- the pharmaceutical industry now recognises that a disease interception strategy for early treatment of people at individuals is a realistic possibility.
- new EULAR recognised definition of early/pre-rheumatoid arthritis “Clinically Suspect Athralgia” (CSA)
- led to initiation of first clinical studies in “at-risk population” APIPPRA & ARIAA with abatacept
- created opportunity to develop novel immune tolerance therapies or block early APC-T-cell events to halt progression to full disease – disrupt biologicals market
- established technology infrastructure established for immune monitoring
- patient registries & biobanks – identify patients suitable for early intervention
- over 200 publications – many in high impact journals
- more than 10 new targets identified
- improved animal models (10 SOP’s & 4 novel humanised mouse models)
- over 10 workshops - animal models, functional genomics, immune tolerance & PAD inhibitors
- improved EFPIA reputation with academics through scientific engagement
The work from groups within the BTCure consortium (and others) showed that very different genetic, environmental and thus molecular events are needed to trigger different subsets of rheumatoid arthritis (RA). The project aimed to develop an understanding of the early process in arthritis subsets that will enable the development of precise and eventually curative treatments to be used before irreversible destruction and loss of joint function and mobility have occurred in patients.
The BTCure project developed diagnostic methods to discover the early forms of RA and RA-like diseases and new tools to differentiate the different forms of RA and RA-like diseases, where different molecular mechanisms are involved and where different therapies may be required.
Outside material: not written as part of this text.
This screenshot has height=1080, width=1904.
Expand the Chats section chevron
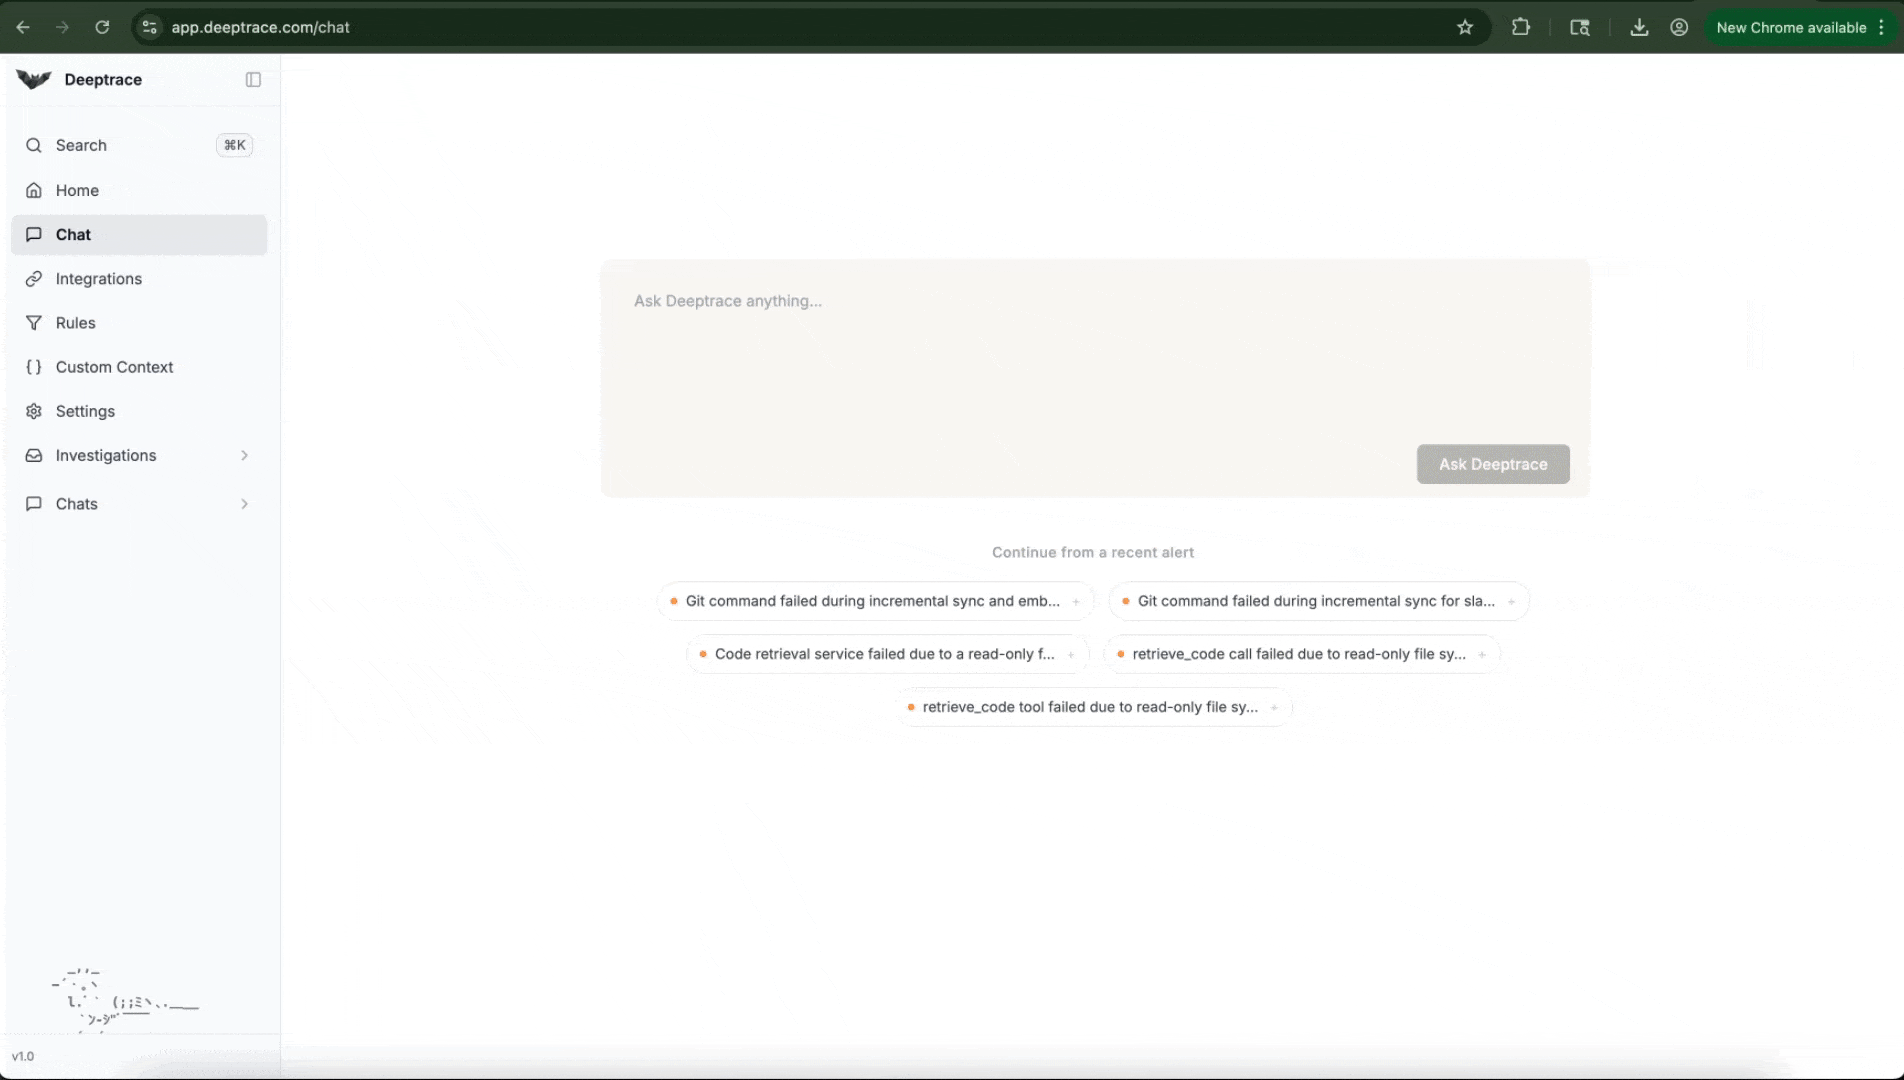coord(245,504)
To achieve these goals, samples from biobanks were analysed in vitro and models were aligned with different variants of human arthritis. In addition, new models will be established using similar molecular pathways as the relevant human arthritis subsets, leading to the understanding of the etiology and early pathology of the disease for a program aimed at early and curative treatment of RA and RA-like diseases. A major focus of these efforts was to understand and subsequently alter the adaptive immune reactions in patients from a disease-inducing mode into either a protective mode against the disease or become asymptomatic. Advances made through initial research into the pathology of this group of diseases have been successful, given enough information available on the nature and regulation of disease-inducing and disease-protective immunity. With these tools the project team was able to use new understanding of aetiology and early pathology of human disease for a program aimed at early and ultimately curative treatment of human RA and RA-like diseases.